這時有個夥計走過來給我添水,看到我這個傷口的樣子,立刻說:「大人大人,可別這樣,容易感染的。你等下,慶余堂有大夫在這裡,我去給您喊一個過來。」
「哦。」我想想也是這個道理,於是就等在這裡。往外看了看,圍觀的人還是很多,鬧哄哄的,夏日的太陽徹底升了上來,又是燦爛的晴空,只是和這一片廢墟形成了鮮明的對比。
有人找了被單把潘安的屍身遮蓋住,並有衙役們在一旁看守著,不許靠近。
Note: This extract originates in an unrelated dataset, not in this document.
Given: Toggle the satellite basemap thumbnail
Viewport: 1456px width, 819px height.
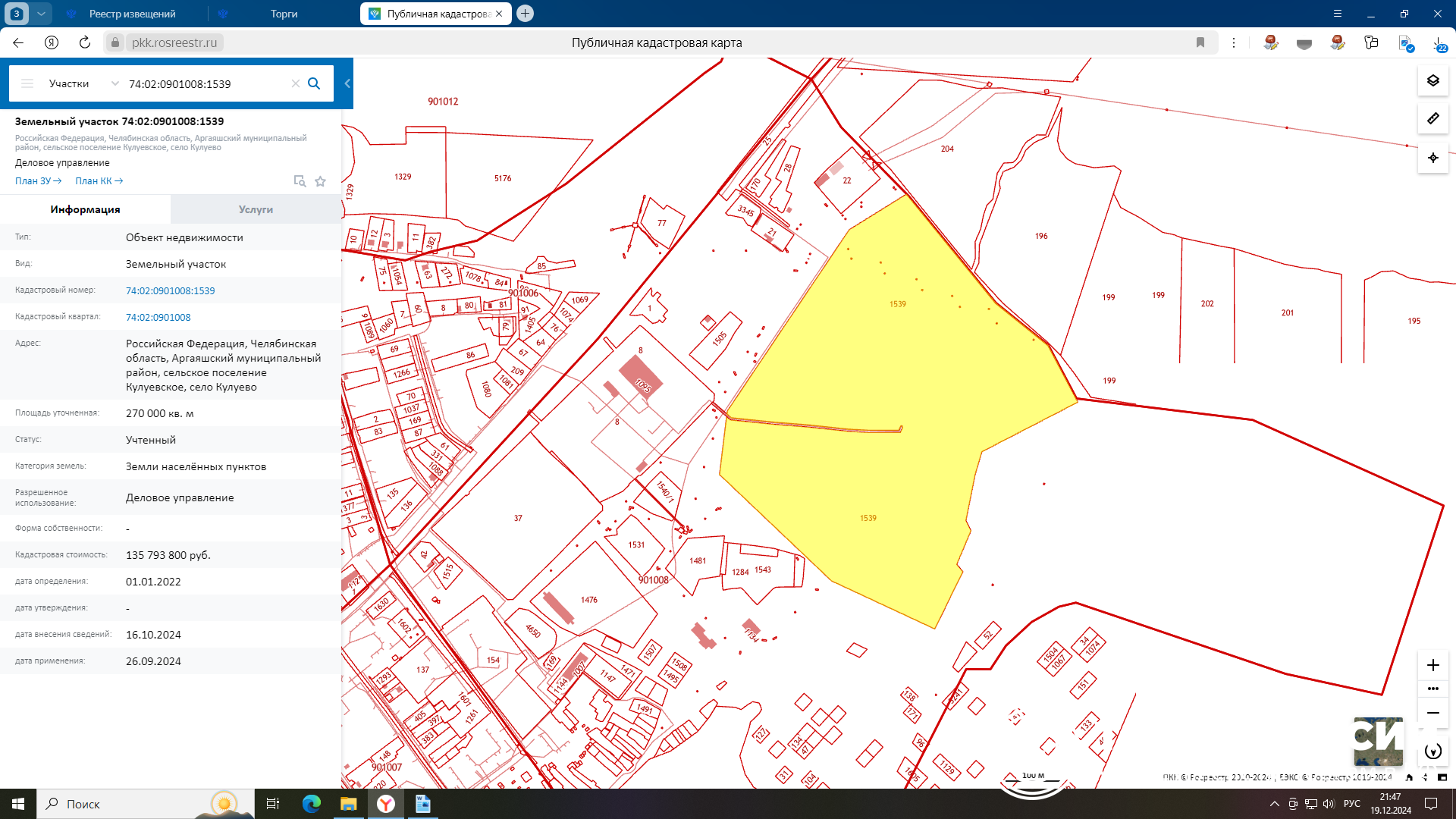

以屍體為中心,空出了一塊地方,讓人心裡覺得怪怪的。
有些人哭了一陣子後,也就散了。大部分是附近的商戶,因為沒辦法開門營業,只好出來看熱鬧。
三五成群小聲議論著,或許是在唏噓潘安的結局,也有的是在討論《火燒裴元慶》的魔咒,還有人說著大火著起來的時候,他在做什麼……反正是嗡嗡的七嘴八舌,很是熱鬧。
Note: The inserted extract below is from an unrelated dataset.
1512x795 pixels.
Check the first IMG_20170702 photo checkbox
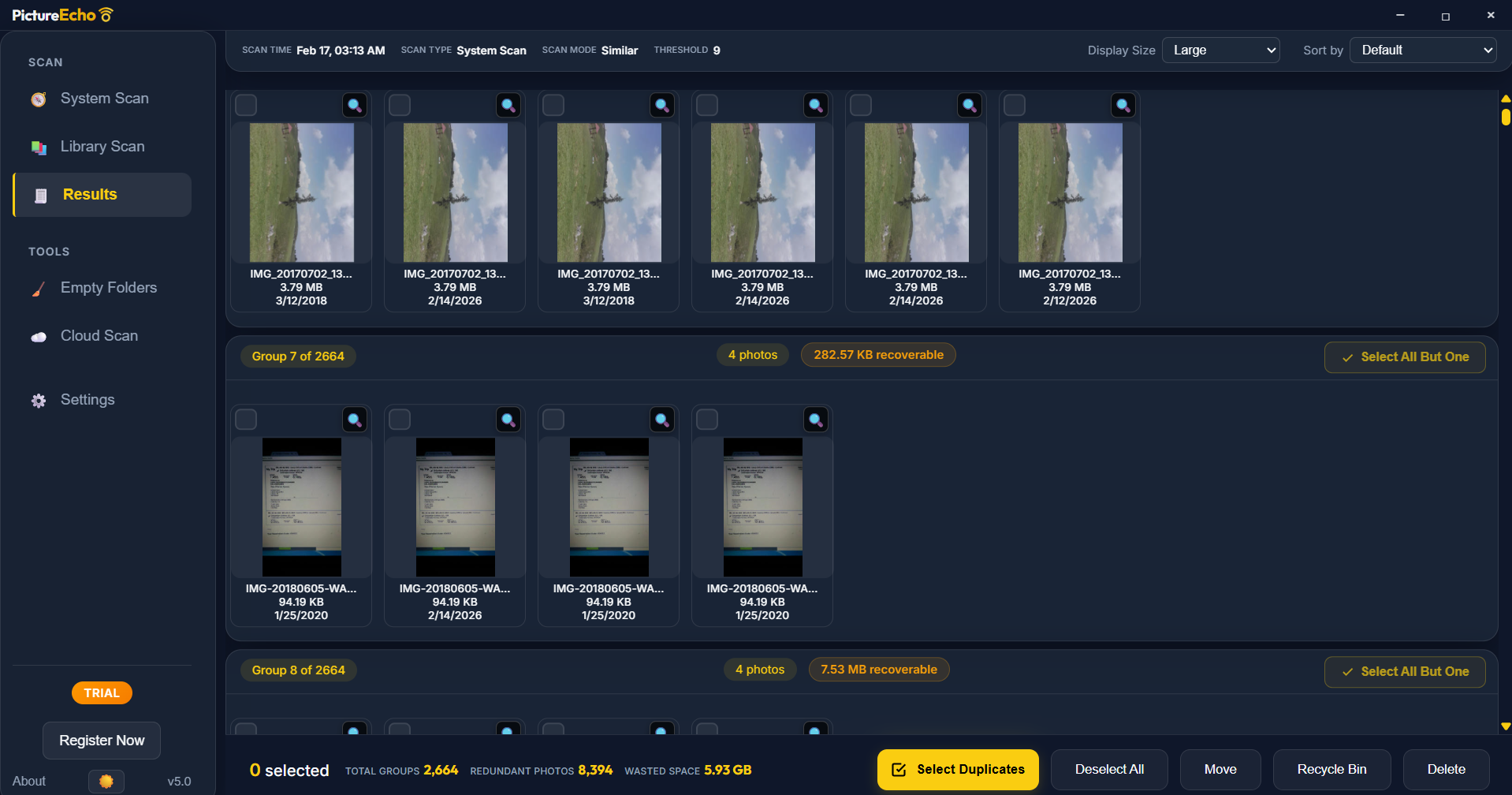pyautogui.click(x=245, y=104)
小夥計帶著一個背著藥箱的老大夫走了過來,這藥箱看起來也有些年頭了,老大夫直接問我:「大人是哪裡破了?」
「哦哦哦,有勞老先生。」我趕緊起身行禮,「別大人大人的,聽著怪彆扭的。我就是胳膊手臂這裡摔了一下,破了皮,今天忘了這個事情,然後傷口又裂開了。」
「我看看。」老大夫一臉的和氣,示意我坐下來,把胳膊伸出來,讓他看看傷口。
我照做了,他的表情不太好看,問我:「怎麼這麼不小心?傷口也沒有處理乾淨,就包上了,裡面還有土呢。」
「啊,我自己弄了弄,就讓人給上藥了……沒事沒事……」我趕緊解釋起來。
「什麼沒事?你一個姑娘家家的,以後要是留了疤多難看啊!」老大夫果然厲害起來很嚇人的。
「沒事沒事,有個疤,還挺有個性的呢。」我還得勸大夫想開著點,我是有心大啊。
「少說話。」倔強的老大夫直接訓斥了我,然後說:「你忍著點,我要把裡面的髒東西弄出來,應該會疼一點。」
「嗯。」我深呼吸了一下,「輕點啊!啊啊啊!」
他這下手又快又准又狠,直接用他的小刀在傷口上颳了幾下,把我給疼的,恨不得站起來大喊。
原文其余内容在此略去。